11 Nisan | Valilik 'Kadınlar I-Ih Derse' oyununu yasakladı, açlık grevine başlayan Oraloğlu perdenin yeniden açılmasını sağladı

Tiyatro sanatçısı Lale Oraloğlu, 54 yıl önce bugün müstehcen olduğu iddiasıyla yasaklanan tiyatro oyunu için açlık grevi başlattı. ‘Kadınlar I-Ih Derse’ oyunu 17 gün sonra yeniden seyirciyle buluştu.

Yasaklanan Kadınlar I-Ih Derse oyunundan bir kare / Fotoğraf: Twitter 

54 yıl önce bugün Beyoğlu İstiklal Caddesi’nde Baro Han’ın zemin katındaki tiyatro salonunu dolduran seyirciler sabırsızlıkla perdenin açılmasını bekliyordu.

Oraloğlu Tiyatrosu’nun bir aydır sahneye koyduğu “Kadınlar I-Ih Derse” komedisi Aristophanes’in Lysistrata adlı eserinden uyarlanmıştı.

Hikayede yıllardır süren savaşlardan çok çeken Atina ve Spartalı kadınlar, barışı sağlamak için harekete geçiyorlardı. Kadınlar kocalarını savaştan vazgeçirebilmek için yataklarına almıyor, barış için seks yasağı uygulamaya başlıyorlardı.

Konuyu okuyunca birçoğunuz aklına bir Yeşilçam Klasiği olan “Şalvar Davası” adlı film gelmiştir. Şalvar Davası da bir Lysistrata uyarlaması. Başrollerinde Müjde Ar ve Şener Şen’n rol aldığı filmde de kadınlar, kendilerine kötü davranan kocalarını yola getirmek için aynı yöntemi uyguluyorlardı.

• Verilen Bilgiler:
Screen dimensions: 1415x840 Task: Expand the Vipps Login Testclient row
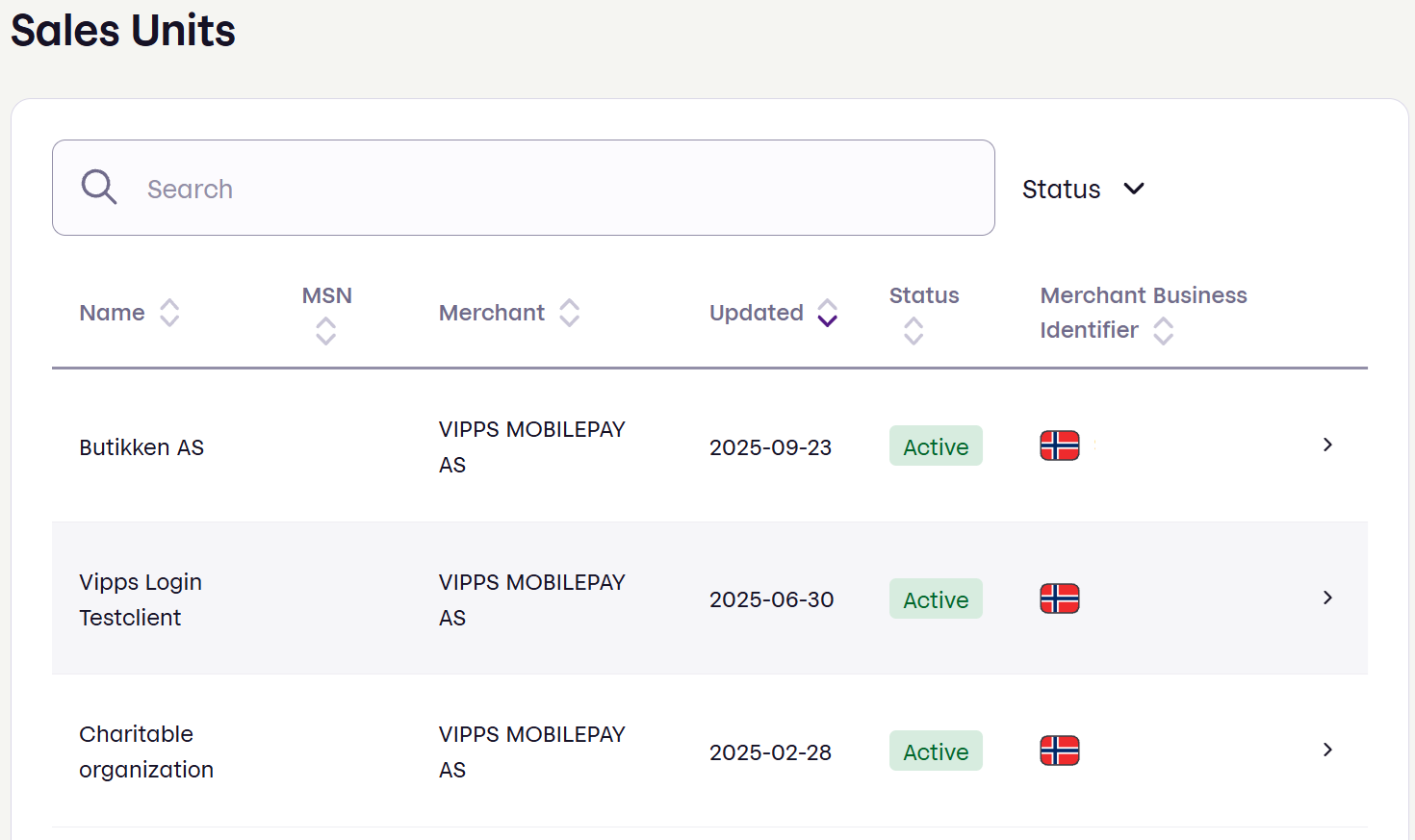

• Talimatlarınız: "Kadınlar I-Ih Derse" oyununun yasaklanmasını anlatan yazıyı son cümlesinden sonra sürdürün.

• Nihai Yanıt:
 

 

O gece perde açılamadı

Lafı uzatmadan tekrar tiyatro salonuna dönelim. Oyunun başlamasına dakikalar kala perde aralandı ve seyircilerin şaşkın bakışları arasında Lale Oraloğlu sahnenin önüne çıktı. Yüzünden kızgın ve üzgün olduğu anlaşılıyordu. Oraloğlu, seyircilerine dönerek salona polis ekiplerinin geldiğini ve sahneye çıkmalarına izin verilmediğini söyledi. Savcılık oyunu müstehcen bulmuştu. Salonun uğultusunu elleriyle bastıran Oraloğlu, şöyle devam etti:

Yazılışından yıllar geçtiği halde, hala her tarafta bir sanat eseri olarak başarıyla temsil edilen “Lysistrata” komedisinin bizim savcılığımız tarafından müstehcen bulunması çok garip bir davranıştır.

Aristophanes, Lysistrata adlı eserini M.Ö. 411 yılında kaleme almış, bu kadim oyun bu kadar zamandır sahnede kalmayı başarmıştı ama 11 Nisan 1967’de Türkiye’de müstehcen bulunarak yasaklanmıştı.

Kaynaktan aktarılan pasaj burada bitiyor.